[Exercise details]
Rewrite the material starting with the line that contains "Given: Click the -4.50 change value" and going on through the line that contains "point(261,62)", changing "dropdown" to "menu" and leaving everything else the same.

[Input records]
___

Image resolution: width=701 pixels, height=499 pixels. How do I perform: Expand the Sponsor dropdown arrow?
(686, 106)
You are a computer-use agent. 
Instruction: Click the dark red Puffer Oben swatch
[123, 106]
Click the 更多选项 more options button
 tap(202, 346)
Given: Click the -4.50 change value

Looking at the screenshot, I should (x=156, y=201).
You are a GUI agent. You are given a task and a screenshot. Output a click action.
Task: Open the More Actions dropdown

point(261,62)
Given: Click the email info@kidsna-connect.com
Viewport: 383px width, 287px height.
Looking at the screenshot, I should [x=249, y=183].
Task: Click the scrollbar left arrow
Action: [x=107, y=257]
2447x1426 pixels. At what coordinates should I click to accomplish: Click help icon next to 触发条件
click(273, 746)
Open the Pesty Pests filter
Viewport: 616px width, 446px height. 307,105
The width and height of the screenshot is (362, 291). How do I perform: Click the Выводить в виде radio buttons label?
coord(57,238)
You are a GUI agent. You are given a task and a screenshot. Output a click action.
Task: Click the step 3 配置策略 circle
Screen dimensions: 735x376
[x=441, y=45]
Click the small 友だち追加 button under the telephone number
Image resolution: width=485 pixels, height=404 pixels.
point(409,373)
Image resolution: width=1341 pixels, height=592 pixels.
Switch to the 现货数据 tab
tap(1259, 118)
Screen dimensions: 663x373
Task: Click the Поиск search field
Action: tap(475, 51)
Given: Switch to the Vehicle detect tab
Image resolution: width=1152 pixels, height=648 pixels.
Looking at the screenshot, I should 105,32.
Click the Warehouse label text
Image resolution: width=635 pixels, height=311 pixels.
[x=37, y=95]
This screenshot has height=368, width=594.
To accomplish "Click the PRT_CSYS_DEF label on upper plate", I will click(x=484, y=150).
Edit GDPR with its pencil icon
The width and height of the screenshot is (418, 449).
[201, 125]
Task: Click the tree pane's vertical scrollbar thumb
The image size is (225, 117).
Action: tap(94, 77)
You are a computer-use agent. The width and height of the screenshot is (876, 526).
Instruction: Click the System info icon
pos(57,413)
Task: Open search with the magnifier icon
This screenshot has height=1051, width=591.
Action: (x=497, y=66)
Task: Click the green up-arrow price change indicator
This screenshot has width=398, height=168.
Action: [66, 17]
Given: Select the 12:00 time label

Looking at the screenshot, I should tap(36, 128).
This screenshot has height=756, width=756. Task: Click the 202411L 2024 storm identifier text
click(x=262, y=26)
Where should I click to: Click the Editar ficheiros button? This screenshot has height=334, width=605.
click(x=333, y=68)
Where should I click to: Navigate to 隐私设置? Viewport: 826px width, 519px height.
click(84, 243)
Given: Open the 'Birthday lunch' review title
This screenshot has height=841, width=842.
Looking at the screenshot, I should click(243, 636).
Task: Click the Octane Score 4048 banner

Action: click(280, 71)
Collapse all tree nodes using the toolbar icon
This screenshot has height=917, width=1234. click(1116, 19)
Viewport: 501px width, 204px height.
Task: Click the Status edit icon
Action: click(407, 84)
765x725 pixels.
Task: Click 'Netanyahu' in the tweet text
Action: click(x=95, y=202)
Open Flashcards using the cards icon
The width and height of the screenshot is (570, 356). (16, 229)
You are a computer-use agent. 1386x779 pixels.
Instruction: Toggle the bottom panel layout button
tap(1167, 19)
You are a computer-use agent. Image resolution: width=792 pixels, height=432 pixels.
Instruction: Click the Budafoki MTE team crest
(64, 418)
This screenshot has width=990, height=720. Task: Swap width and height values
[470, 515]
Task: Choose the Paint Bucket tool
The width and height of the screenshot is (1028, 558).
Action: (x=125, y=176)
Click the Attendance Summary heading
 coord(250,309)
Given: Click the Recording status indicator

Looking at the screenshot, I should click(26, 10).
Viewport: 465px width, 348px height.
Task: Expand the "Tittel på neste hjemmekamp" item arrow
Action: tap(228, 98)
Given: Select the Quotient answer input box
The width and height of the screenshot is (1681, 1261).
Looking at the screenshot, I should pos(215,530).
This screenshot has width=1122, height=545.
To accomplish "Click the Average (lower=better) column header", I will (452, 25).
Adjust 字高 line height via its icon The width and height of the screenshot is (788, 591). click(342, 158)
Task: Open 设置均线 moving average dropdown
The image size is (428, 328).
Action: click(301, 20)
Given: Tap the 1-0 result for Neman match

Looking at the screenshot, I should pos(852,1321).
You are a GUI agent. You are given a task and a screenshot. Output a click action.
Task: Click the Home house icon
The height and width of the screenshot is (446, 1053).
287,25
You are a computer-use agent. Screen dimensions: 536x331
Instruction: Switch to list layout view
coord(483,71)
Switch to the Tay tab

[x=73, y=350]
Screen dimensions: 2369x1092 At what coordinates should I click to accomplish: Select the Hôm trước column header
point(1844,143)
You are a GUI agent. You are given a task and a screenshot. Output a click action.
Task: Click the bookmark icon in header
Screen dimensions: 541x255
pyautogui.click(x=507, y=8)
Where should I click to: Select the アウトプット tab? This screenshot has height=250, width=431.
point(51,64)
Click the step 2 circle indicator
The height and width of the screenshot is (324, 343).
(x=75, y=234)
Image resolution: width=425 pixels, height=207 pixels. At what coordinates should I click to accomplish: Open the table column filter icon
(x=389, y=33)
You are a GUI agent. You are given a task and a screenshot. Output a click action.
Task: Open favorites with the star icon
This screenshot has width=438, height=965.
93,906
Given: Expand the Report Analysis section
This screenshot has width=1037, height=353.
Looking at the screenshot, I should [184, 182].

___

[Task answer]
Given: Click the -4.50 change value

Looking at the screenshot, I should (x=156, y=201).
You are a GUI agent. You are given a task and a screenshot. Output a click action.
Task: Open the More Actions menu

point(261,62)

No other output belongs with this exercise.